The NBA recently messed with the odds in the draft lottery in order to discourage teams from tanking, but the real fruits of that move will be revealed over time, and anyway certain teams—looking at you, Phoenix—need no promise of draft lottery gold in order to just profoundly suck and lose all the time, with absolutely no end in sight. Besides, when being good and competitive is completely out of the question, even with reduced lottery odds tanking can still be the only viable direction.
Last season, which was the final year before the implementation of the new draft lottery structure and also preceded a draft featuring incredibly hyped top-end talent, no team finished with a win percentage lower than .250. The 2016–2017 season, which played out ahead of a draft loaded with hyped guard talent, saw just one team fall below that line. The prior year had two. In the last 20 seasons, stretching back to the 1998–1999 campaign, there have never been more than three sub-.250 teams in one season. This season, the first of the new era of non-tanking, there are four. The Bulls, the Cavaliers, the Knicks, and of course the Suns have all won fewer than a quarter of their games; the Suns and Knicks have each won fewer than a fifth. Those two teams are currently on a combined 26-game losing streak.
Let’s pause a moment to gape in horror at how much of this is organic. Whatever certain addled veterans told themselves in order to get pumped and jacked for this season, the Cavs went directly into the toilet the very moment LeBron James signed with the Lakers. The Knicks opened the season without the services of their one single bona fide NBA starter, who they have since traded for exactly zero bona fide NBA starters. The Bulls traded for their only legitimate starting-caliber player Wednesday evening. The Suns have the extremely legit and not at all hilariously overrated Devin Booker, which makes their season-long failure to win even once every five games a total, total mystery. Those obvious sleeping giants in Phoenix aside, these teams genuinely and truly suck whole steaming truckloads of shit.
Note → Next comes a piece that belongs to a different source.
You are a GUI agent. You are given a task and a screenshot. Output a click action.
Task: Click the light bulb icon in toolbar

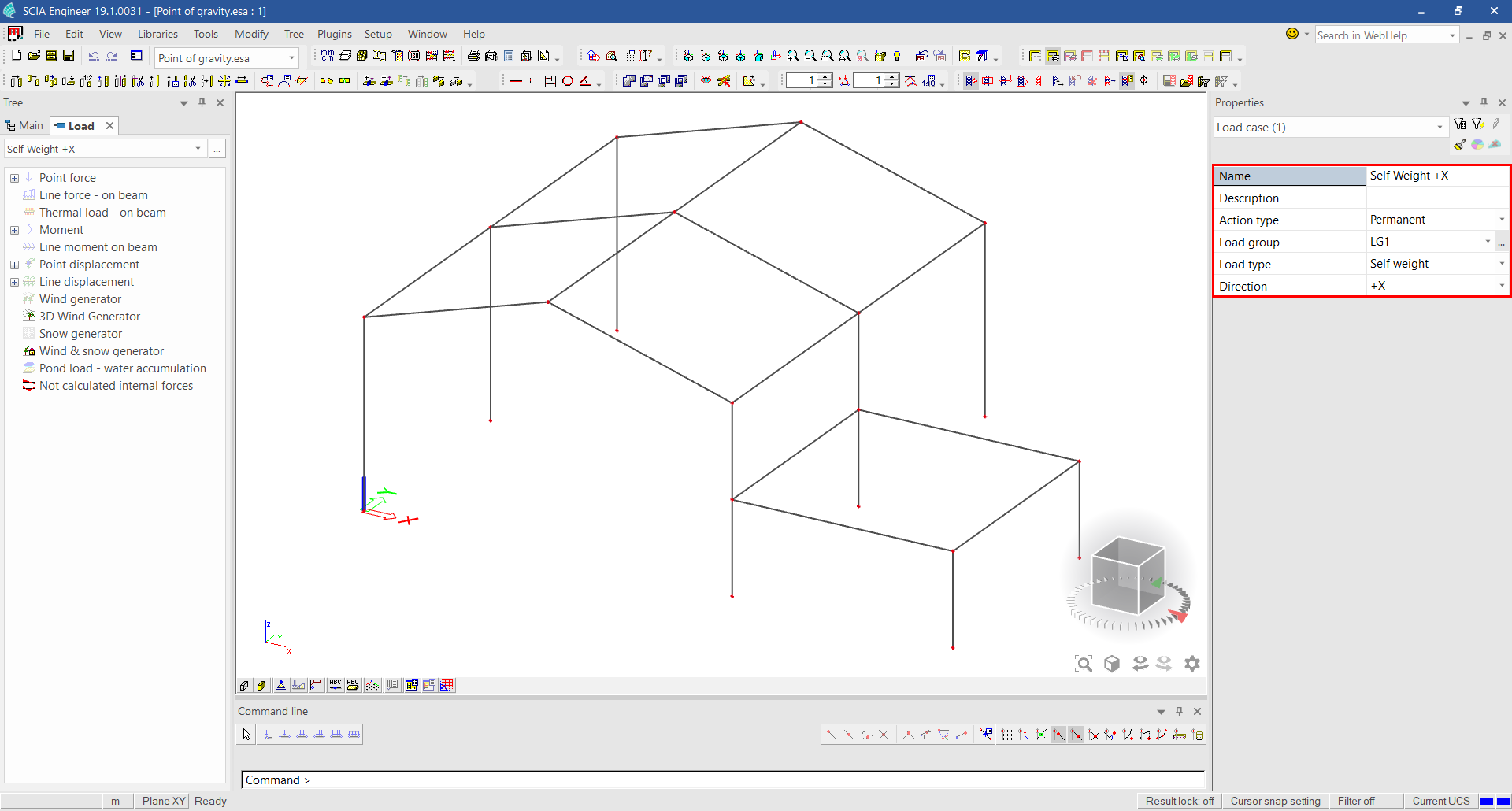[897, 56]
But now that the trade deadline is behind us, and the playoff races are pretty well defined, the chance to land the pick that will grant right of first refusal for the services of Zion Williamson will be much more alluring for a whole bunch of teams than whatever incremental developmental improvements can be wrung out of otherwise meaningless regular season games. Under the new lottery system, the three worst teams in the league will share equal 14 percent odds of scoring the top pick; the fourth-worst team will still have a 12.5 percent chance. The top four picks are determined by the lottery, which means the team with the worst record at least has the small advantage of security against dropping any lower than fifth in the draft order. There might be less incentive to tank these days, but if you’re sitting on a .189 win percentage on February 8, what the fuck else are you going to do.
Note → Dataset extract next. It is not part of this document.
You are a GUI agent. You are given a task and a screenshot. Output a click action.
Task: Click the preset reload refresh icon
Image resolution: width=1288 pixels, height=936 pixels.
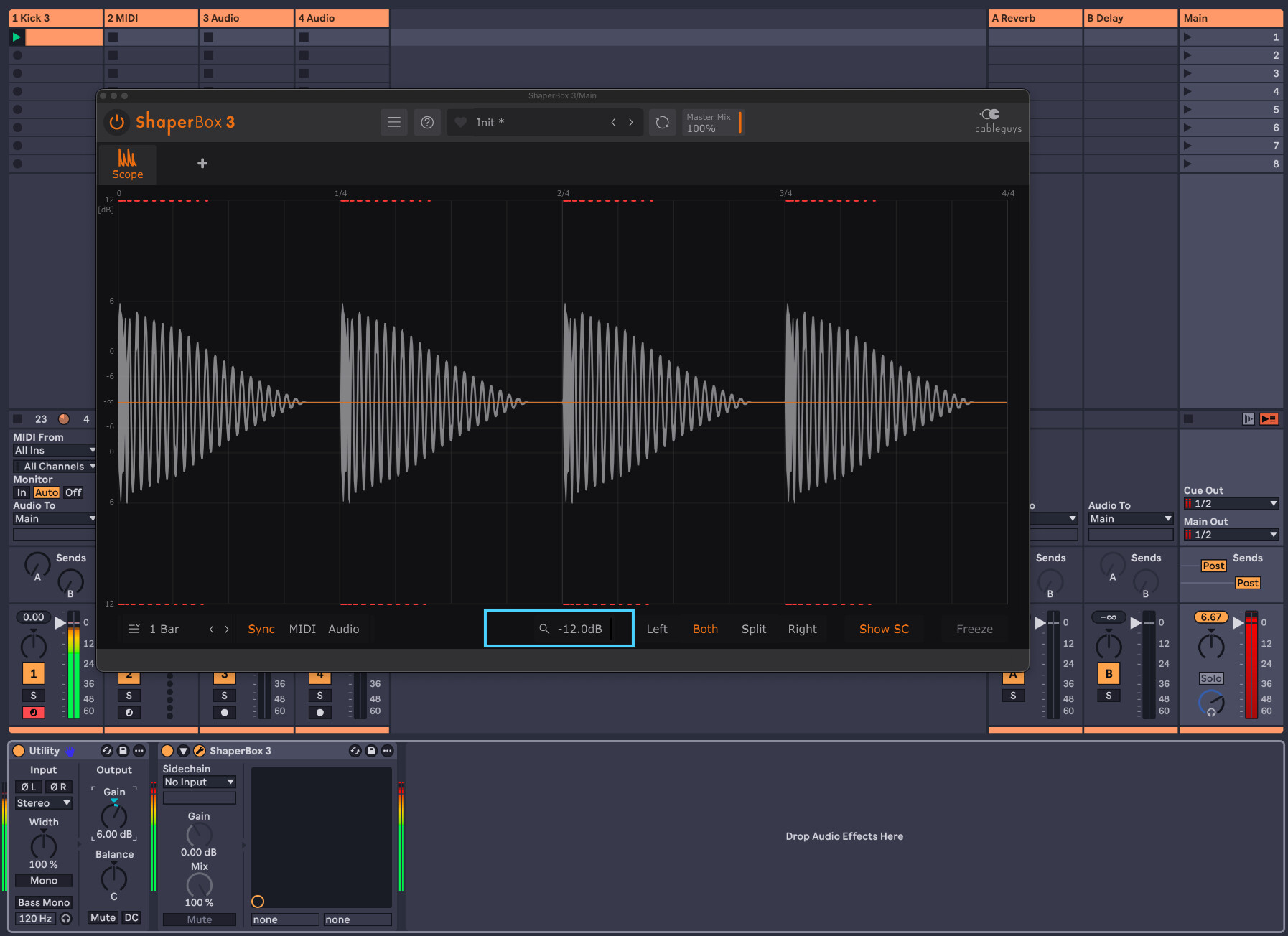coord(662,123)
This race will be fun to watch, in its own twisted way. These four teams are so far gone, record-wise, that no dark horse contender has even the remotest chance of joining their ranks. The Bulls—the “best” of the four, record-wise—have a six-game “lead” on the spunky Hawks, and an insurmountable 10-game lead on the late-charging Wizards and Grizzlies. All the drama will be in watching the four bottommost teams achieve truly unprecedented levels of crappiness, like four suicidal penguins racing each other off into the frozen wastes. The Knicks have five games left against their fellow bottom-feeders, and sit in the driver’s seat in the race for the worst record. The Suns, in second place, play four more games among their peers. The Cavaliers, quite possibly the worst defensive team in NBA history and holders of the league’s worst net rating, play four. The Bulls, saddled with a coach with too much to prove and a new small forward with actual experience winning NBA games, play just three.
It’s been a whole month since the Knicks have won a game; it will have been more than a month by the time the Suns next play a team they have any realistic chance of beating. These four teams have a real shot at some historic feats of sustained losing. Tanking isn’t what it used to be, but sucking is just as powerful as ever.